Rationale for the Use of CO2 Inhalation

The 35% CO2 challenge is well documented in the literature as being reliable, safe, and easy to administer. The procedure has acceptable test-retest reliability, and may be used to monitor improvement in clinical status following the administration of antipanic medications.

Approximately 70% of PD patients will have a panic attack in response to this challenge, which closely resembles a real-life panic. Therefore, in addition to resting/baseline measurement of plasma ORX A, CO2-evoked levels of plasma ORX A in PD patients will also be examined, and these responses will be correlated with other behavioral and physiological parameters recorded during the CO2 test. The PI has had considerable experience using PD challenge paradigms in clinical research contexts, and he is very familiar with the application of the 35% CO2 challenge.

Project Aims and Expected Results

The project is a study that gathers pilot data relating to the role of orexin in human panic disorder. The effect sizes generated from this pilot work will permit planning and powering of a larger-scale study. It is anticipated that the study will be completed over the course of one year.

Specific Aim 1 will be to provide a preliminary demonstration that acute administration of the first-in-class, FDA-approved insomnia agent, suvorexant, a mixed ORX1/2 receptor antagonist, will block 35% CO2-induced panic symptoms in PD patients, via amelioration of central ORX neuronal hyperactivity (as reflected in blunted plasma ORX responses to CO2 challenge).

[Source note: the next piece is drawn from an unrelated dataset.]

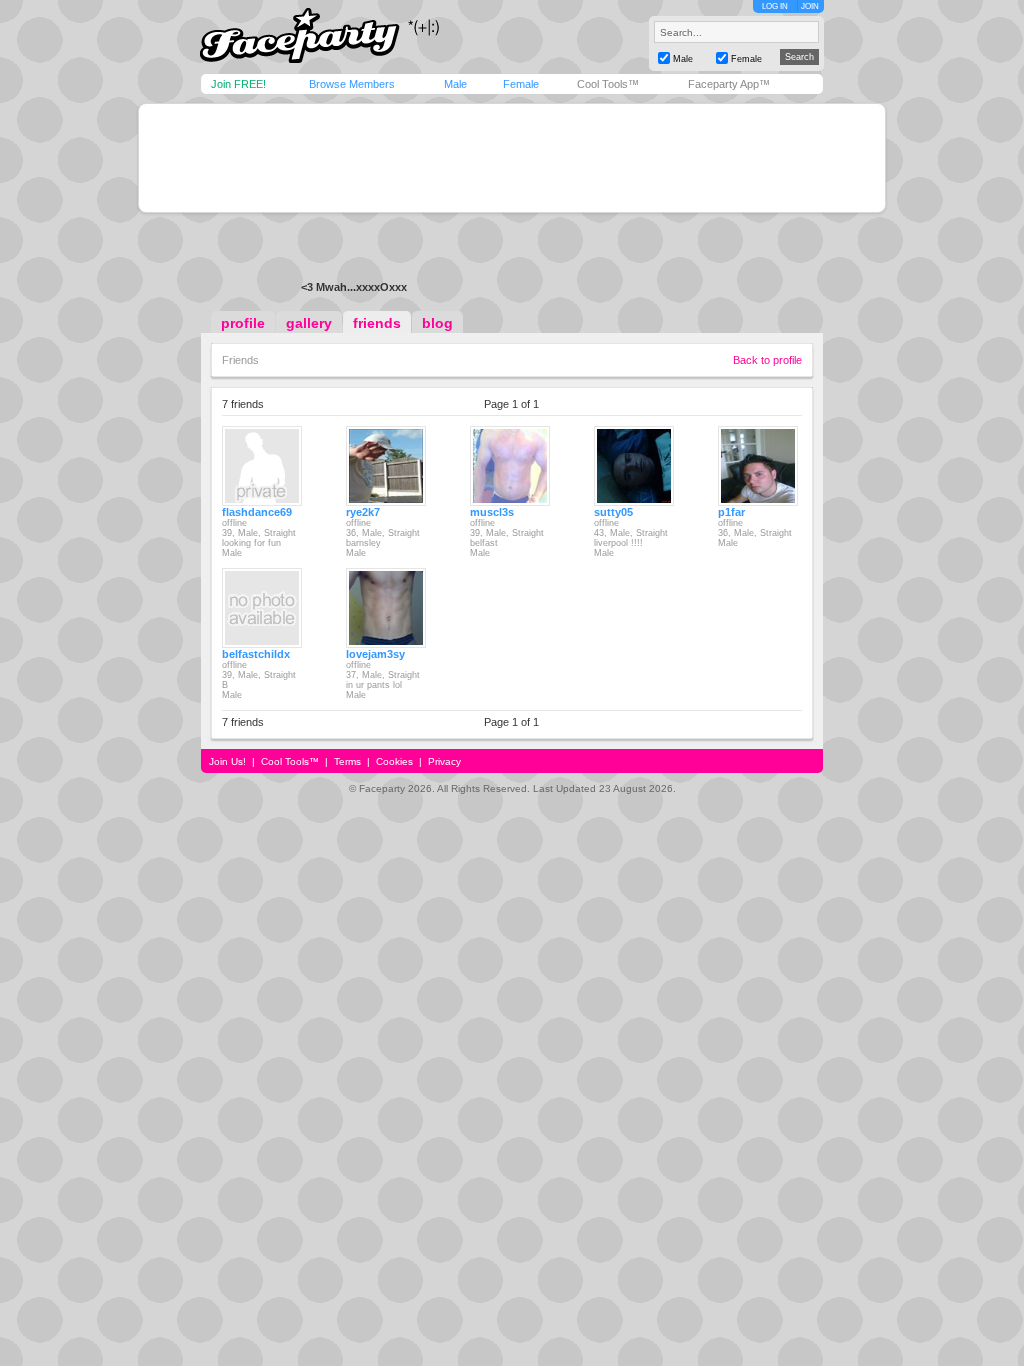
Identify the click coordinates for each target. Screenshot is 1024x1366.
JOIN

To address Specific Aim 1, a prospective, parallel-group, repeated-measures design will be used to compare behavioral, physiological, and biochemical (plasma ORX) responses in 2 independent, unmedicated groups of PD outpatients (n=6 in each group) at baseline/resting state and after panic provocation due to brief (1 minute) inhalation of a 35% CO2 / 65% O2 gas mixture. PD patients will be randomized, in a double-blind manner, to receive either a single, oral dose of the mixed ORX1/2 receptor antagonist, suvorexant (10 mg dose), or identical placebo, 120 minutes before CO2 challenge.

Expected results: It is expected that, compared to placebo, suvorexant pretreatment will blunt behavioral, physiological, and biochemical (plasma ORX) responses to 35% CO2 in PD, due to suppression of CNS ORX hyperactivity. The effect sizes generated from the pilot work will permit planning and powering of a larger-scale study, to definitively address Specific Aim 1.